Creating an immersive vision - Show don't tell


As a writer, it's easy to fall into the trap of telling instead of showing. While we may have a clear vision of the story in our heads, it can be a challenge to convey that vision to our readers. This is where the concept of "show don't tell" comes in.


"Show don't tell" is a writing technique that encourages the use of sensory details and vivid descriptions to help readers experience the story for themselves. Instead of simply telling readers what's happening or how characters feel, the goal is to paint a picture with words so that readers can see, hear, smell, taste, and feel the story for themselves.


As a very visual person, I find that "show don't tell" is an essential tool in my writing arsenal. When I write, I want my readers to see the vision I have in my head. I want them to experience the story in a way that's rich and colourful, and the best way to achieve this is through the use of sensory details.


For example, instead of saying "Shae was scared," I could write, "Shae's heart raced as she looked over her shoulder, her palms slick with sweat. She could feel the prickle of fear crawling up her spine." By using sensory details like Shae's racing heart and sweaty palms, I'm able to show readers the fear she's experiencing, rather than just telling them.


Another example is if I wanted to describe a beautiful sunset on Lilania. Instead of saying "The sunset was beautiful," I could write, "The sky was alive with colours – deep reds and oranges melting into pinks and yellows. The sun sank lower, the horizon on fire with streaks of gold." By using descriptive language and sensory details, I'm able to create a vivid picture of this new and beautiful world in the reader's mind.


Of course, like many writers, I still find it challenging to incorporate "show don't tell" into my writing.
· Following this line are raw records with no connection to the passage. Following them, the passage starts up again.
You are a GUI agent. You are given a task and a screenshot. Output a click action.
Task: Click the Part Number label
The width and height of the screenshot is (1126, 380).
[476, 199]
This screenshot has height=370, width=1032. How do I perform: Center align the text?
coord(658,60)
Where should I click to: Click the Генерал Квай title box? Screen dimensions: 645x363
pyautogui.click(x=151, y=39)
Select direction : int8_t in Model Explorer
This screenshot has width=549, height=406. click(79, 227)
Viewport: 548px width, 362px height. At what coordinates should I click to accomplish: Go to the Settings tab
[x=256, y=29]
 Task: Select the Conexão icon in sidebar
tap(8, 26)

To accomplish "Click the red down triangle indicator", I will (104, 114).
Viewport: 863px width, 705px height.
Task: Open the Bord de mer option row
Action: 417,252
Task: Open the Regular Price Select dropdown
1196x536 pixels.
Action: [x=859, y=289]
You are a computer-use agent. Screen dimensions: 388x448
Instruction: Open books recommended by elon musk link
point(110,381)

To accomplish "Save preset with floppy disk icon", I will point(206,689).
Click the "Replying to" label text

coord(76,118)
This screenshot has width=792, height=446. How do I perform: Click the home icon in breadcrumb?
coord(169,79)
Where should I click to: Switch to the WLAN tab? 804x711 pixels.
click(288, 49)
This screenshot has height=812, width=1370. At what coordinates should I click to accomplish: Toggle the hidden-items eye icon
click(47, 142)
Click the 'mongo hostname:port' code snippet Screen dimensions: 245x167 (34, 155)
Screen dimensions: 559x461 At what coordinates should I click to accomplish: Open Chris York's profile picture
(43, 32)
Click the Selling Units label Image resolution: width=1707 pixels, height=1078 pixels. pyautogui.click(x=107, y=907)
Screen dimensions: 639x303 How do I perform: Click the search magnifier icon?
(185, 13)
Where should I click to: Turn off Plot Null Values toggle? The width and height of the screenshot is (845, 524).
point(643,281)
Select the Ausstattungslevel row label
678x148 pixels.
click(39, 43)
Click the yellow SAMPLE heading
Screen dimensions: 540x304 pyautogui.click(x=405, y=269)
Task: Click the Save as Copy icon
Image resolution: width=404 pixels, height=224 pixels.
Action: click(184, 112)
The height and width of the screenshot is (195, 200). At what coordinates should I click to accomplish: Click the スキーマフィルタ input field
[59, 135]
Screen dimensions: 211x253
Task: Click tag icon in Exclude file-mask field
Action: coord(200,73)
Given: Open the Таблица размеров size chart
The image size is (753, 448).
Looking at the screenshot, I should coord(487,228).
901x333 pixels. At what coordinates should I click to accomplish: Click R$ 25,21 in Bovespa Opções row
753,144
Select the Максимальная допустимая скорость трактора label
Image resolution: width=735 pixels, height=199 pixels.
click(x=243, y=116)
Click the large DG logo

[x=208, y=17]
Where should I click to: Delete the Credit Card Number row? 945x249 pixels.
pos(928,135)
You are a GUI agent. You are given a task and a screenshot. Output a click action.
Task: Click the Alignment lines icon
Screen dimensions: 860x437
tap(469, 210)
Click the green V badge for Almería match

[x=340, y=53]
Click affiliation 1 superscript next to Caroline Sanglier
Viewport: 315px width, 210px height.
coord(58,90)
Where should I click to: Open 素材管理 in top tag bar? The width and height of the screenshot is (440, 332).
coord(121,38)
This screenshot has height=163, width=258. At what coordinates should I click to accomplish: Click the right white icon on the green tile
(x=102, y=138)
It's easy to slip into telling mode and forget to engage the reader's senses. However, I've found that the more I practice, the easier it becomes. One useful exercise is to take a scene you've written and try to describe it using only sensory details. This can help you identify areas where you've relied too heavily on telling, and give you ideas for how to show the scene instead.


"Show don't tell" is a vital technique for any writer who wants to engage their readers and create a vivid, immersive world. By using sensory details and descriptive language, we can transport readers into our stories and make them feel like they're right there with our characters. It takes practice and effort, but the results are well worth it. So next time you're editing your work, remember to show, not tell, and watch your writing come alive.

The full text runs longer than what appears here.